AIM OF THE EXERCISE
Determine the number of lines in the data that contain "will". Answer with that number only.

DATA TO USE
=== Section Start ===

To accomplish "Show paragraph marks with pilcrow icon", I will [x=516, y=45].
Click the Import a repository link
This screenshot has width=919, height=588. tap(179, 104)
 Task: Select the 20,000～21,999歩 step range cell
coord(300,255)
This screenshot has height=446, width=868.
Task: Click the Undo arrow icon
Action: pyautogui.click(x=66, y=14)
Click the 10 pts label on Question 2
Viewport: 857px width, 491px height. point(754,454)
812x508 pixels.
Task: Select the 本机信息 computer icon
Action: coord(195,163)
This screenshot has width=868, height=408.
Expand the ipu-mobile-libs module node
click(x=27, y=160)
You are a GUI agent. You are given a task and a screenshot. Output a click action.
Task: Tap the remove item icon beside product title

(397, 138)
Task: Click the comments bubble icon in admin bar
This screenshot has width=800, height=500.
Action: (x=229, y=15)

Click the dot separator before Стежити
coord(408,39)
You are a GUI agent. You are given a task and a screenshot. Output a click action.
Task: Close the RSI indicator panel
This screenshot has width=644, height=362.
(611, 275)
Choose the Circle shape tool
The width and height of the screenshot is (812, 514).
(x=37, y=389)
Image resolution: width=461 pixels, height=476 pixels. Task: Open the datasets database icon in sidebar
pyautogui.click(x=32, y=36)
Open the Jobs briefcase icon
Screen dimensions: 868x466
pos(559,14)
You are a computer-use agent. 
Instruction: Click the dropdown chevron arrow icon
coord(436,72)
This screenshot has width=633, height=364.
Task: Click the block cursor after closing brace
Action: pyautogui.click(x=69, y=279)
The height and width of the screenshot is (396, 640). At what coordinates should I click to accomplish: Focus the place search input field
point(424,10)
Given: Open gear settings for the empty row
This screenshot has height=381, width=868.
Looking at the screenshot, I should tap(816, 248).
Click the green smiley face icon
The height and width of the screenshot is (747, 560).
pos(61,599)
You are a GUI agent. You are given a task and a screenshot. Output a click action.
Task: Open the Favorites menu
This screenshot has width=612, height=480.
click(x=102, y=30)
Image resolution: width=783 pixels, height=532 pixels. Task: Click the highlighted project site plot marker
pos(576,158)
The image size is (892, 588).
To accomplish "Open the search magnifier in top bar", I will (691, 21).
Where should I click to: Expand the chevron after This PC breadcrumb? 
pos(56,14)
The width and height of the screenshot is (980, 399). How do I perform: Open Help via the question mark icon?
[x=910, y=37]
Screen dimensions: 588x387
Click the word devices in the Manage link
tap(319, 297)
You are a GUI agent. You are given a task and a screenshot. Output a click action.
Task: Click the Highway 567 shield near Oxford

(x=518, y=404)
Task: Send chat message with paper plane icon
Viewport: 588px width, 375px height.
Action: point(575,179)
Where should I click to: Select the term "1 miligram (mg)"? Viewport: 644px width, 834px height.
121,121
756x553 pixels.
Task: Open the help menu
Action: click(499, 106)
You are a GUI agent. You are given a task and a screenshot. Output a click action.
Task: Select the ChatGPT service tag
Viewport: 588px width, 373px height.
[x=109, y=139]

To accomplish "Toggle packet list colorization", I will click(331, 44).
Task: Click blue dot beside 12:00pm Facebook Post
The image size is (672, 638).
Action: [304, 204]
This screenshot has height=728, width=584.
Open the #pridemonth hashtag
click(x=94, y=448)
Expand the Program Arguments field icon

=== Section End ===

WRITTEN REPLY
3